For my last post I thought I would summarise some thoughts on UK development assistance, some thoughts that I shared at a panel last week for my wonderful farewell event.
How does UK development policy need to change for the post 2015 world?
Next year is a big one for global development and for the UK. In September 2015 the new development goals will be unveiled and in May 2015 we will have a new Government in place, no matter who wins. So it is timely to ask: is UK development policy fit for purpose? I am proud of the UK’s development efforts, but I do have my worries about the future.

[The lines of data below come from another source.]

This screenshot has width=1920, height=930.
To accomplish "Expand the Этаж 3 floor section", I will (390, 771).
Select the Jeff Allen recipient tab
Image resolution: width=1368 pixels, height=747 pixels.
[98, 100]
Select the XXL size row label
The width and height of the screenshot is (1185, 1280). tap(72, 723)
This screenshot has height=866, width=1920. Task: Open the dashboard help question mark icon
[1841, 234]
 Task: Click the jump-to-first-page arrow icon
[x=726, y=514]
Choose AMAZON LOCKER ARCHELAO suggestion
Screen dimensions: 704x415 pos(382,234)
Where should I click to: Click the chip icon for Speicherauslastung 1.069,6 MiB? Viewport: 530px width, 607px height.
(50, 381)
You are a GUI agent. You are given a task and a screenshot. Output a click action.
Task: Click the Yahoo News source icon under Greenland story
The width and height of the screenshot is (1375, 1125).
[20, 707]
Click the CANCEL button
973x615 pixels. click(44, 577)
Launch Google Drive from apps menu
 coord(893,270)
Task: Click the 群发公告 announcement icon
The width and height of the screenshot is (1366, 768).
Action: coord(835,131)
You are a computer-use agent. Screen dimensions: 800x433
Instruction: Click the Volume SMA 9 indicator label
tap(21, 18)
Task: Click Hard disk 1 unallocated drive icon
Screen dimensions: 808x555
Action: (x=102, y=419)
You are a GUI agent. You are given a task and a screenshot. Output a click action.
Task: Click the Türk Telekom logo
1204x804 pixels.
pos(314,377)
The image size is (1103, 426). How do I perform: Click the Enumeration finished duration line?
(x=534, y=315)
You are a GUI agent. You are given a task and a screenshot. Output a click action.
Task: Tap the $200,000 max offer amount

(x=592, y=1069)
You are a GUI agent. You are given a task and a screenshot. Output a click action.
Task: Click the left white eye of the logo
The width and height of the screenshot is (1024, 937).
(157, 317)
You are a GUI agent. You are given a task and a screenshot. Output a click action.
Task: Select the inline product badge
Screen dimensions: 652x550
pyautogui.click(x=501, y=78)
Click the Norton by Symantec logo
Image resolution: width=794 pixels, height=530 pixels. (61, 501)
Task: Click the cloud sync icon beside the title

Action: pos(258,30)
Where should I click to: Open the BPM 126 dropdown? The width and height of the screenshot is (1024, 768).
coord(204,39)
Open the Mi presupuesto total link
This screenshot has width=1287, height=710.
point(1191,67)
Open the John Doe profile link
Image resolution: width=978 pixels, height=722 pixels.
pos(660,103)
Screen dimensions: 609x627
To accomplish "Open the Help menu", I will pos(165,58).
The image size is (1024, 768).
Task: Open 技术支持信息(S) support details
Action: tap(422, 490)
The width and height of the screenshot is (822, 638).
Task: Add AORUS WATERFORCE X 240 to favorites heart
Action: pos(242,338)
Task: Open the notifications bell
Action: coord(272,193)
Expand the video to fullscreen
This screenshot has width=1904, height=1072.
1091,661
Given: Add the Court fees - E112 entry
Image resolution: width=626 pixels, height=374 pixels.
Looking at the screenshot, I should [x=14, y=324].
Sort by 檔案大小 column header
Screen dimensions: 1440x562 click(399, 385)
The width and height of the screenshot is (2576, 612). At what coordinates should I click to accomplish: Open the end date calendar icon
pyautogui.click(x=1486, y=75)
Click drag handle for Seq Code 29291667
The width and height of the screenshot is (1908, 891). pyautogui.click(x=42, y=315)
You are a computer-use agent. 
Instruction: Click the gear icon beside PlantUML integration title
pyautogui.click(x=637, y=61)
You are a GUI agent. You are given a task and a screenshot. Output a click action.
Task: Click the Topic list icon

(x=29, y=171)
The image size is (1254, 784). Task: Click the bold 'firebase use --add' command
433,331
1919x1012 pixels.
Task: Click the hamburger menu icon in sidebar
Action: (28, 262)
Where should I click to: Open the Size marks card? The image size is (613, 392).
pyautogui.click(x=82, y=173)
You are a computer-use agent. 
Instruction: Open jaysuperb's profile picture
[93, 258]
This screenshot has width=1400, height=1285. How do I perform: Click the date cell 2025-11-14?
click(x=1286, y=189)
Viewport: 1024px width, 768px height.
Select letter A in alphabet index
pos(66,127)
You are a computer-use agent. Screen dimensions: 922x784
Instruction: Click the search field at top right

First, I believe that an increasing proportion of the world’s problems will be solved collectively, for example, climate, trade, financial flows, drugs, firearms and tax. DFID’s bilateral programme is focused on 28 countries. This makes is very difficult to contribute to collective solutions via this route. One obvious way forward is to work through the multilaterals. The Multilateral Aid Review should give UK politicians some confidence that their money is contributing to things that support development, but a smaller and smaller proportion of the multilateral spend is going into the UN, the EC and even the World Bank. Instead it is increasingly going through Global Funds, which often are not set up to solve collective action issues. If collective action problems require DFID to work better multilaterally, they also require the UK’s contribution to go beyond DFID. However when this is tried (for example, Ed Davey’s Energy and Climate Change Department and their £15m grant to Colombian climate mitigation by reducing cattle flatulence) it does not exactly fly terribly well with those who are aid sceptics. There is almost a sense among some that if UK development spending is not focused on the 28, it is wasted. The UK needs to get better at being a leader on collective action issues—this will benefit the 28, the rest, and the UK.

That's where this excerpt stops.